● **Приведённый отрывок**:
━━━━━━━━━━━━━━━━━━━━━━━━━━━━━━

Кольцов продолжает писать думы и после смерти Серебрянского.
Наконец, он всячески пытается после смерти друга дать ход собственным стихам Серебрянского, пребывая к тому же в твердой уверенности в их высоком достоинстве. Истинно: «Он же гений, как ты да я».
Кстати сказать, Пушкин, никогда не ошибаясь в определении характера и достоинства литературных произведений, с которыми имел дело, кажется, склонен был к преувеличениям, когда речь шла о друзьях. Особенно это касается Дельвига. Но дело не только в добром отношении к близкому человеку. Отношения Пушкина и Дельвига похожи на отношения Кольцова и Серебрянского и, во всяком случае, хорошо их поясняют. Когда-то эти отношения глубоко объяснил критик А. Дружинин: «До сих пор еще многие из наших литературных ценителей не произнесли своего окончательного приговора по поводу дарований Дельвига, и в особенности его влияния на талант Пушкина. Дельвиг точно не был поэтом первоклассным, – скажем более, он даже и не обещал быть замечательным поэтом. В этом человеке, как во многих юношах нашего времени, творческие способности были гораздо слабее способности к анализу, способности чисто критической и почти всегда вредной для поэзии… Он был силен для замысла, слаб для исполнения, беден как художник, но велик как ценитель… Счастливы литературные круги, имеющие своих Дельвигов, – блажен поэт, имеющий в лучшем своем друге испытанного путеводителя».
Подобно Пушкину, Кольцов имел в своем друге такого «путеводителя», и, подобно Пушкину, он склонен был общую оценку друга-наставника переносить на его стихи. Стихи Серебрянского были досланы Кольцовым Белинскому, и видимо, впервые им был вынесен великим критиком русской поэзии приговор прямой, жесткий и категоричный: слабый, плохой поэт. «Нетерпеливо жду услышать о стихах Серебрянского? – восклицает Кольцов в письме Белинскому. – Ужели он в самом деле был плохой поэт?»
Но смерть Серебрянского в большой мере разрешила и определила отношения Кольцова с Белинским. Именно потому окончательно такие отношения установились даже не в момент личных общений, когда Кольцов был в Москве, а путем переписки, когда поэт уже находился в Воронеже.

━━━━━━━━━━━━━━━━━━━━━━━━━━━━━━

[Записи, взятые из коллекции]
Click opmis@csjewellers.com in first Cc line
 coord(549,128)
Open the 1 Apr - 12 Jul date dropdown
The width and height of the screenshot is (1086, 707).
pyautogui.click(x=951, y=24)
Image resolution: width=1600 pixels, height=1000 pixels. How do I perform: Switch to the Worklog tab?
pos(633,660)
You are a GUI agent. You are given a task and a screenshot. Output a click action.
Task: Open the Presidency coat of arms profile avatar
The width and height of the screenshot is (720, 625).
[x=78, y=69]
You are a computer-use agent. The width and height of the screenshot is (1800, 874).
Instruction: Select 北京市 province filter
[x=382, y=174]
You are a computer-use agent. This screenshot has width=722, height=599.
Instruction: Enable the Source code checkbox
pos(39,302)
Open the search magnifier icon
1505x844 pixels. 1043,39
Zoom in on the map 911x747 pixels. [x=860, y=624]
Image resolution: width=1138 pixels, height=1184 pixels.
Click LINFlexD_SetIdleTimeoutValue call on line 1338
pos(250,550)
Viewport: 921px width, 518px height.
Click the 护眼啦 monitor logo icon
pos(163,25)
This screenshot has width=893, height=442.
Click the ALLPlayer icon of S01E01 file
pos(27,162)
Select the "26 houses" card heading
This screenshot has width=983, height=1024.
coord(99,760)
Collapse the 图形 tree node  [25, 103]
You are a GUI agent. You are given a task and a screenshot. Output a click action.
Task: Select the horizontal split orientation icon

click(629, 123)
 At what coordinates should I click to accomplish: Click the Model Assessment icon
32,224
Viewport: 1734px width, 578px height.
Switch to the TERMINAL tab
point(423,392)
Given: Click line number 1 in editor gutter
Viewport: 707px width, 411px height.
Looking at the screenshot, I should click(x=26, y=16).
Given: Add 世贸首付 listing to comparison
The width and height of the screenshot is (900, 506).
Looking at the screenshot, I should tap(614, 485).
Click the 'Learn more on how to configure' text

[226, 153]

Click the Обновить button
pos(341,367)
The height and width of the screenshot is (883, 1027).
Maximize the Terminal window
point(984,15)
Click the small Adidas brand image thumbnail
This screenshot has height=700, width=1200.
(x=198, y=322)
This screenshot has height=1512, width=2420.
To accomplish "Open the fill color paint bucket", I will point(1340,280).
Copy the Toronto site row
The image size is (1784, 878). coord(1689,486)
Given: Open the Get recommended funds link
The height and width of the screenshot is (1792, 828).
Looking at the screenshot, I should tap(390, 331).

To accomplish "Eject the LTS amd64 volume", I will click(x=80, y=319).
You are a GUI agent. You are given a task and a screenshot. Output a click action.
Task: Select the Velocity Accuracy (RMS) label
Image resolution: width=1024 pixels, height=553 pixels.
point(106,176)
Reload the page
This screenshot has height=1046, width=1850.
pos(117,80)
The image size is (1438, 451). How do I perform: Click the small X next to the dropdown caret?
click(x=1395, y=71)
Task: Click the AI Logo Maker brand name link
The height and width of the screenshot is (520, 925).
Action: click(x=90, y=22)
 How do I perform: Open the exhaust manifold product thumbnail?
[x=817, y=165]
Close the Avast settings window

━━━━━━━━━━━━━━━━━━━━━━━━━━━━━━

● **Задания**:
- A) Ответьте на вопросы по отрывку о Кольцове и Серебрянском.
(i) Какой критик когда-то глубоко объяснил отношения Пушкина и Дельвига?
(ii) Кому Кольцов дослал стихи Серебрянского?
(iii) Где находился поэт, когда его отношения с Белинским окончательно установились путём переписки?
- B) Переведите на английский язык предложение из отрывка о Кольцове и Серебрянском: «Подобно Пушкину, Кольцов имел в своем друге такого „путеводителя“, и, подобно Пушкину, он склонен был общую оценку друга-наставника переносить на его стихи».
- C) Дайте продолжение отрывка о Кольцове и Серебрянском, начиная после его последнего предложения.

● **Ожидаемые ответы**:
- A)
(i) А. Дружинин.
(ii) Белинскому.
(iii) В Воронеже.

- B) Like Pushkin, Koltsov had such a "guide" in his friend, and, like Pushkin, he was inclined to carry his overall assessment of his friend and mentor over to that friend's poems.

- C)
Смерть Серебрянского оставила Кольцова в полном одиночестве. И не просто в хороших дружеских отношениях здесь дело. Были у Кольцова, хотя и немного, близкие люди и тогда и позднее. Речь идет о своеобразном творческом вакууме, возникшем вокруг Кольцова после смерти Серебрянского. Ему нужен, необходим был другой человек, о таком человеке он и пишет, выделяя это слово курсивом: «если есть человек, то так», «никто меня не уничтожит с другой душой, а собственно мою уничтожит всякий». И таким человеком, такой другой, то есть второй (Кольцов обычно по-южнорусски употребляет слово «другой» в этом значении), «душой», «таким человеком» становится для Кольцова отныне и до конца Белинский.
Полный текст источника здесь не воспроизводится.